Heise would only confirm that in addition to a pending indictment of a former employee, federal agents have expressed a “great interest” in township interaction involving the now defunct company owned by former trash titan Chuck Rizzo, and his father, Charles Rizzo, Rizzo Environmental Services, and “matters involving former township personnel that occurred during the tenure of the former Supervisor Shannon Price.” The Rizzo investigation is part of a wide-ranging probe of political corruption in local governments.
Rizzo, the former CEO, and his father Charles Rizzo Sr., have recently pleaded guilty and face up to 10 years in federal prison after admitting they bribed Macomb County politicians to build their trash business. Rizzo senior, charged in a 43-page indictment this fall, allegedly stole funds from his own company to bribe local politicians while building his trash-hauling business into a colossal enterprise. The father and son businessmen were the subject of a court-ordered wiretap and admitted responsibility when confronted by federal authorities. The ongoing scandal led to criminal charges of multiple elected officials and municipal employees in several communities.
During a contentious 3-1/2 hour Plymouth Township Board of Trustees meeting in May 2015, one month after Price took office, Plymouth Township officials awarded Rizzo a seven-year, $11 million waste hauling contract and dismissed Duncan Disposal System, Inc. The meeting was punctuated with raised voices and obvious displays of temper but then-officials claimed Rizzo was the low bidder of five competing companies and the contact was approved by a 5-1 vote.
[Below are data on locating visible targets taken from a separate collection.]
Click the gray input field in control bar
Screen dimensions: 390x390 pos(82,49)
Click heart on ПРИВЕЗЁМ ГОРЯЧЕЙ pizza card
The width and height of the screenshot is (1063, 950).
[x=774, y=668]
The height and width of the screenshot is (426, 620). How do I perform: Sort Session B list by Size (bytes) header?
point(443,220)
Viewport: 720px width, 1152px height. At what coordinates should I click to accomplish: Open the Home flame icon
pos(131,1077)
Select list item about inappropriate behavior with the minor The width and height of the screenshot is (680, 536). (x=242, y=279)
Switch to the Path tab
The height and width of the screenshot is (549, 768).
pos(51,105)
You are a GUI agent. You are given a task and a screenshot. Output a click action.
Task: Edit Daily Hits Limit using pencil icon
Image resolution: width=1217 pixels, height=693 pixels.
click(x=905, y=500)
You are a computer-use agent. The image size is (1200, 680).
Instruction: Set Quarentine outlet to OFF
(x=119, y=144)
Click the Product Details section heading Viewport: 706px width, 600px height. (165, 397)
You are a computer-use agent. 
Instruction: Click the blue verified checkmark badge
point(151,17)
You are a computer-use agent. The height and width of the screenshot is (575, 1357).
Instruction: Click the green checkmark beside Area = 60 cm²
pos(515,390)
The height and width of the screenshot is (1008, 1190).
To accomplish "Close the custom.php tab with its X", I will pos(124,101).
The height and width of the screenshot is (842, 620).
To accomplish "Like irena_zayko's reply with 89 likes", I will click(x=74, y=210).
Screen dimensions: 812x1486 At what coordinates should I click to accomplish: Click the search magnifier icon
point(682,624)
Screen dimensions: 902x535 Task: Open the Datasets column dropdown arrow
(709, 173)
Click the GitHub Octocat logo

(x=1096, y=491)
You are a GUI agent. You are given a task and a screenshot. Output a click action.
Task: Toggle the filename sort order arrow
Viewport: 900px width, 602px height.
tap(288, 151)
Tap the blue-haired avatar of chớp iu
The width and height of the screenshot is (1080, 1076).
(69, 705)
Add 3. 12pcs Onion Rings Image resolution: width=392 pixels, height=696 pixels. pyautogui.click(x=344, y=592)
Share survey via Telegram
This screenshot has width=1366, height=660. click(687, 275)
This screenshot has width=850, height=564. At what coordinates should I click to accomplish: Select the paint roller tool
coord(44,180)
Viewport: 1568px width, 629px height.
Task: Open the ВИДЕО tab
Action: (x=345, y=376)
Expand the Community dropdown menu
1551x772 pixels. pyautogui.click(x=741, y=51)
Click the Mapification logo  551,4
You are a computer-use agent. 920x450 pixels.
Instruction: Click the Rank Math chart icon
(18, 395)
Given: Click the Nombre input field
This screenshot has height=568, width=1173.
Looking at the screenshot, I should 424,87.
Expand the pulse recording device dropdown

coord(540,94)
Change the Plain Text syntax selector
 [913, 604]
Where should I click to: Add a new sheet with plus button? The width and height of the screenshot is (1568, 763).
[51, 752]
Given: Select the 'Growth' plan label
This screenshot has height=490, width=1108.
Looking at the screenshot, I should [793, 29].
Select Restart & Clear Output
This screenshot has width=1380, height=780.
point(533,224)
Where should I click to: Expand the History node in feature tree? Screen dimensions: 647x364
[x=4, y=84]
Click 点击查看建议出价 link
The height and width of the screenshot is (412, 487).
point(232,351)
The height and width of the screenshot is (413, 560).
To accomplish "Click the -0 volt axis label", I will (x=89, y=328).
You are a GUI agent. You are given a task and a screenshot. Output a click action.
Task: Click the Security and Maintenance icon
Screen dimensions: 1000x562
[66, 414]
Heise said after the initial discovery of the missing property in the spring of last year, township officials considered turning the investigation over to the office of Attorney General Bill Schuette, but declined to do so because of the state official’s involvement with Price. Heise described that move as being “problematic” and said one of the main reasons for the decision to involve federal authorities was that Price was a former employee of the attorney general and Schuette had conducted fundraisers and provided political endorsements for Price. Price worked in the department of constituent relations for Schuette from 2011 until 2015 when he left to become the Wayne County Commissioner from the 11th District.
The federal prosecutor in charge of the township investigation is Assistant U.S. Attorney Michael Bullotta. Bullotta was the prosecutor for the Rizzo case and is known for his role in the prosecution of former Detroit Mayor Kwame Kilpatrick, a historic case that sent the former mayor of Detroit to prison for 28 years.
“I’m not at liberty at this point to go into great detail,” Heise said, “It (the investigation) may involve Rizzo, past employees and officials.”
One law enforcement official close to the situation said that multiple sources have confirmed that there is an ongoing federal investigation into thefts of township property. He added that his information was that federal indictments are pending.
“It appears that the investigation is focused on the former Township Director of Parks and Grants Mike Mitchell,” the official, who asked not to be named, said. Mitchell was Price’s former aide during his tenure as a Wayne County Commissioner and was hired by Price soon after his controversial appointment as Plymouth Township supervisor, replacing Richard Reaume, who resigned mid-term.
Mitchell was reportedly involved in a physical altercation with former township Treasurer Ron Edwards regarding the placement of signs in the park during preparation for the Fourth of July picnic two years ago. Mitchell did not report for work for more than four months after Price was defeated in his bid for election to the supervisor’s job and was subsequently terminated.
“This investigation is not over,” a highly-placed law enforcement official confirmed.
Tiderington refused comment on the situation saying he felt it would be inappropriate to comment on the ongoing investigation.